### Input rows
--------------------------------

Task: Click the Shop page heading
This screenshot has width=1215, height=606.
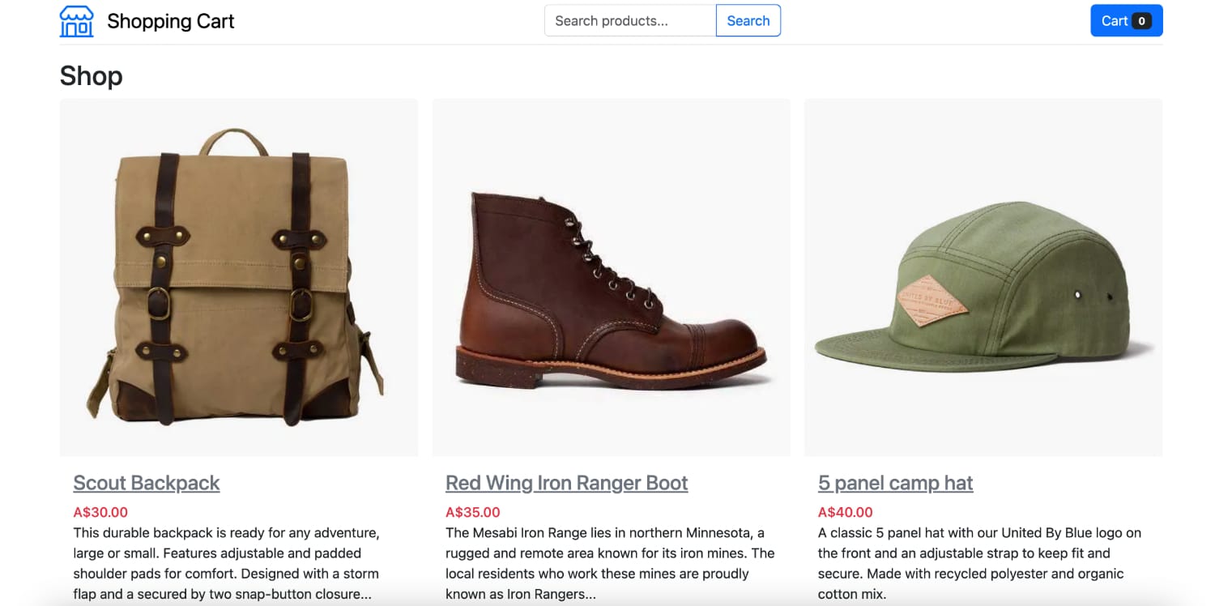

--------------------------------

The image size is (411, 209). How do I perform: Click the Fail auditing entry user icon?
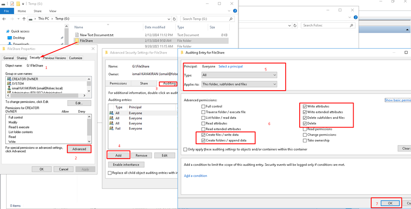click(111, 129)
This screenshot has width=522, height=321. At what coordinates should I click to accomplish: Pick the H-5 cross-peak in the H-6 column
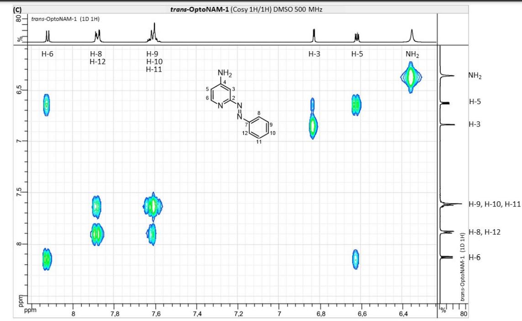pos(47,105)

--------------------------------

### Aim of the task
Reproduce the data between the lines holding "Task: Click the Shop page heading" and "This screenshot has width=1215, height=606.", inclusive, with no changes.

### Result for this task
Task: Click the Shop page heading
This screenshot has width=1215, height=606.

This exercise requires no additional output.